Biografia

 

Non è facile seguire in linea retta l’evolversi del percorso biografico

ed artistico di Eliana Re. Questo è forse paragonabile ad un albero il cui tronco si divide in vari rami: rami che si incontrano, si intrecciano,si sovrappongono, si uniscono, si interrompono per lo più in maniera casuale, senza una precisa logica consequenziale.

Eliana Re nasce a Roma nel 1960. Artista a tutto tondo, come tutte le persone poliedriche è costretta fin da ragazza a scegliere tra i suoi molteplici interessi: scelte non sempre dettate dalla logica, bensì spesso governati dall’istinto e dal caso. Predilige gli studi umanistici, pur restando affascinata dagli studi scientifici.

Studia Filosofia presso l'Università La Sapienza di Roma, contemporaneamente frequenta un corso di decorazione: è questa la scintilla che dischiude definitivamente la sua vita all’arte.

Nel 1980 apre a Roma un laboratorio di ceramica. Dopo un incontro “casuale” nasce in lei il desiderio di dedicarsi allo studio della decorazione su porcellana. Si impadronisce velocemente delle tecniche di questa arte, personalizzandole. Contemporaneamente sperimenta e studia altri procedimenti, senza fermarsi innanzi ad alcun preconcetto.

E’ qui che, parallelamente allo studio e all’insegnamento della decorazione, si fa strada lentamente ma inesorabilmente la passione per la pittura ad olio. Questa nuova passione si sovrappone alle altre fino a prenderne il sopravvento: si apre così nel 1995 un nuovo capitolo nel cammino dell’artista. Capitolo che, come tutte le esperienze di Eliana Re, non segue una sola via.

Parte da una pittura formale e realistica. Quella formale è una prospettiva che accompagna Eliana Re in tutto il suo tragitto pittorico.

Stilisticamente di non facile connotazione, la sua pittura è in continua evoluzione. E’ acclamata inizialmente come surrealista, ma presto l’istinto artistico prende il sopravvento anche su questa visione: “espressionista”!Ma non finisce qui. Magmaticamente ed inesorabilmente il suo stile continua ad evolvere, arrivando a deformare tutto ciò che incontra, senza limite alcuno: i colori , le figure, le tele stesse. Le forme lentamente perdono i loro contorni, mutano in non-forme. Le sue opere si aprono a nuovi materiali quali la juta ed il vetro. L’informale è oramai per l’artista un fatto compiuto, parallelo alla realtà figurativa. Due prospettive opposte, spesso considerate inconciliabili, ma che in Eliana Re sono profondamente legate e inscindibili.

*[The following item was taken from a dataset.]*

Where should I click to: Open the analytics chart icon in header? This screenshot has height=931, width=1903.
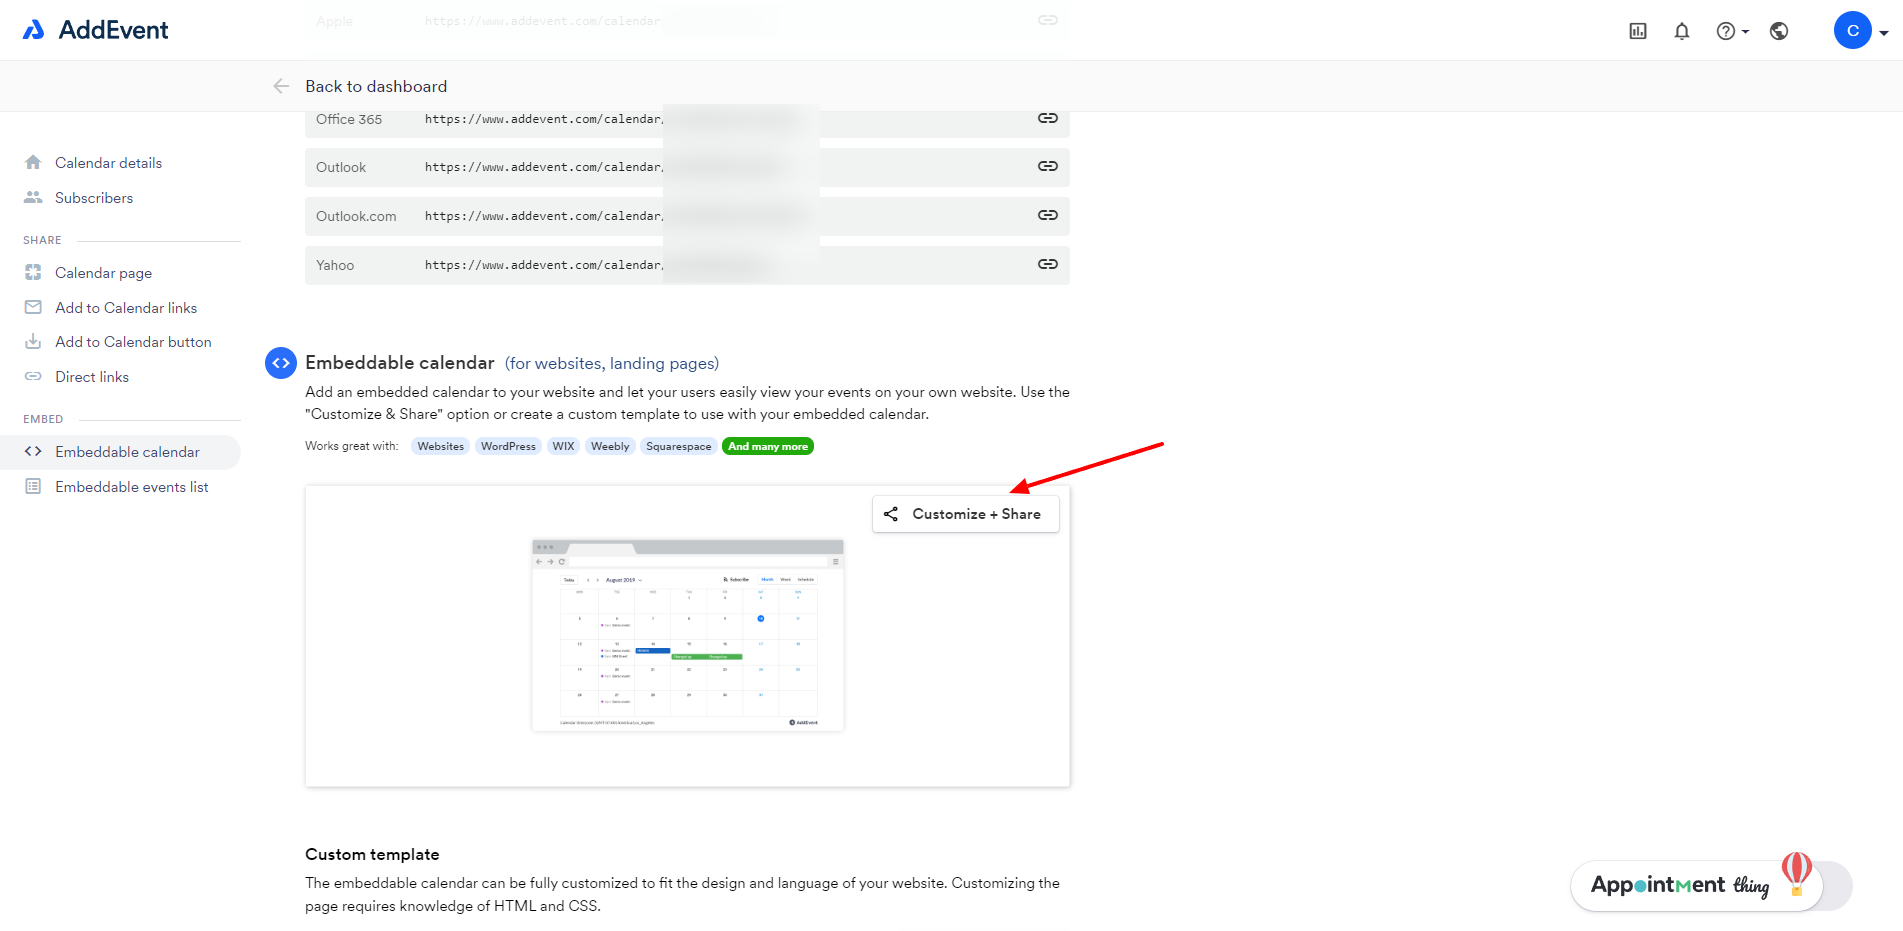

Il desiderio di nuove esperienze la spinge ad esprimersi nel campo della scultura: sperimenta sculture in juta, terracotta, in cemento molecolare e bronzo. Nascono le sue prime istallazioni.

Nel 2010 fonda il Movimento Artistico Proattivo - MAP 13- assieme agli artisti Stefano Fanara ed Enzo Napolitano e ne sottoscrive il Manifesto. Successivamente il Map13 accoglie l'adesione degli artisti Sergio Blatto e Luciano Pea. Nel 2016 il Movimento Map 13 si scioglie.